University of Western Ontario technology and pop culture expert Tim Blackmore presents his second annual Top 10 Weirdly Missed or Dissed DVDs of 2008.
1. “The Fall”
This is a gorgeous story about two people recovering from injuries. As the Hollywood stuntman considers his fall off a horse, and out of the graces of the woman he loves, he meets a far more interesting person, a young girl (played with astounding humanity and wit by the then nine year old Catinca Untaru) to whom he tells a magical tale of love and revenge. This is without doubt the most beautifully envisioned film, orchestrated in part by director Tarsem Singh’s designer, the famous Eiko Ishioka.
2. “Tex Avery’s Droopy – The Complete Theatrical Collection”
Hard not to identify with the deadpan little dog that keeps looking straight into the camera and drawling “You know what? I’m the hero.” Avery’s brilliance shines through in these classics, and even more hilarious, cartoons that taught a generation how to time action and comedy.
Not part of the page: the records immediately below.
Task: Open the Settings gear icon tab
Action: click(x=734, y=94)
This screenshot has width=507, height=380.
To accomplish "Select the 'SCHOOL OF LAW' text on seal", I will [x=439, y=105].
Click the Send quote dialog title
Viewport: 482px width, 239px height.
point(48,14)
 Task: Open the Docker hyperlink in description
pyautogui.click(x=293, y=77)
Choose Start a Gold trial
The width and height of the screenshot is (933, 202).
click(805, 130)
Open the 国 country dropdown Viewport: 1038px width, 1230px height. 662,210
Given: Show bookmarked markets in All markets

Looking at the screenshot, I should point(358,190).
3. “Travellers and Magicians”
Another wonderful crossing of the story boundaries as the young man, Dondup, eager to escape what he sees as the suffocating cultural backwater of Bhutan, travels with a group of people who become part of another story told on the road to keep the travelers occupied. And what a story of myth and magic, romance, betrayal and beauty it is! The documentaries here are also worth the whistle, in part because this film and the process of film making is as much about how we live as what we watch (but presented in a very acceptable, non-sermonizing way, I promise).
4. “Redbelt”
David Mamet’s zen (or Stoic, if you prefer) entry into the world of, as he unreconstructedly calls them, ‘fight films.” As Forest Whitaker had to in Jim Jarmusch’s superb “Ghost Dog,” Chiwetel Ejiofor struggles to determine the balance between principle, studied non-violence, and doing what one must to survive. A brilliantly cut sharp gem of a film about the zen of martial arts.
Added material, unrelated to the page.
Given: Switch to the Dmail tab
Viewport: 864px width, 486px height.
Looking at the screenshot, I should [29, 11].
5. “Emile De Antonio: Films of a Radical Saint”
Last year, I talked about one of De Antonio’s single films, but here in a new set are four wonderful, hilarious, iconoclastic (and hey, just amazing) documentaries: the famous “Vietnam: In the Year of the Pig,” and the equally famous but now unjustly forgotten “Millhouse: A White Comedy” (where Richard Nixon with every word blunders into new and bathetic territory), and two others. De Antonio’s humor, his eye for the absurd, taught Errol Morris of “The Fog of War” and “Standard Operating Procedure,” so much of what he knows.
6. “Dark City” (Re-release)
This terrific little film was eclipsed by “The Matrix” (remember that one?) when it was first released. Now here it is again in an extended and beautifully re-mastered edition, complete with superb bonus features where director Proyas (“The Crow” and “I, Robot”) explains his astonishing, nightmarish vision of a city and people that change every night. If you look hard, there’s a pre-“24” Keifer Sutherland in there, too.
7. “Counterfeiters”
As tightly and carefully made as “The Counterfeiters” was, the bonus features on this disk make it worth re-seeing. The best is a documentary that follows one of the original counterfeiters telling his own story, and talking about dealing with Holocaust denial. A beautiful original with nothing fake about it.
8. “Creature Comforts” (Second Season)
If you haven’t yet met “Creature Comforts,” then you’re a lucky person! Here Nick Park’s crew (“Wallace and Gromit”) interviews the most unusual ‘usual’ people in Britain (there’s also an American version which is completely different and equally hilarious) about, well, everything. But the interviews are played out by claymation animals of different kinds, and the subtlety of expression is hilarious, delightful, and very, well, human.
9. “Honeydripper”
John Sayles’ films are always a landmark events, and this one about the mythic beginning of blues, R&B and early rock at the Honeydripper Lounge in 1950s’ Alabama, is no different.
10. “Horton Hears a Who” (Two-Disk Edition)
You need to get the two disk set so you can see the documentaries about how the artists adapted Theodore ‘Dr. Seuss’ Geisel’s visions from flat page to 3D computer graphics. The incredible love that went into the making of Whoville may be lost otherwise, since it goes by so quickly. And watch Horton’s skin dry as he gets out of the cool of the pool in the kingdom of Nool.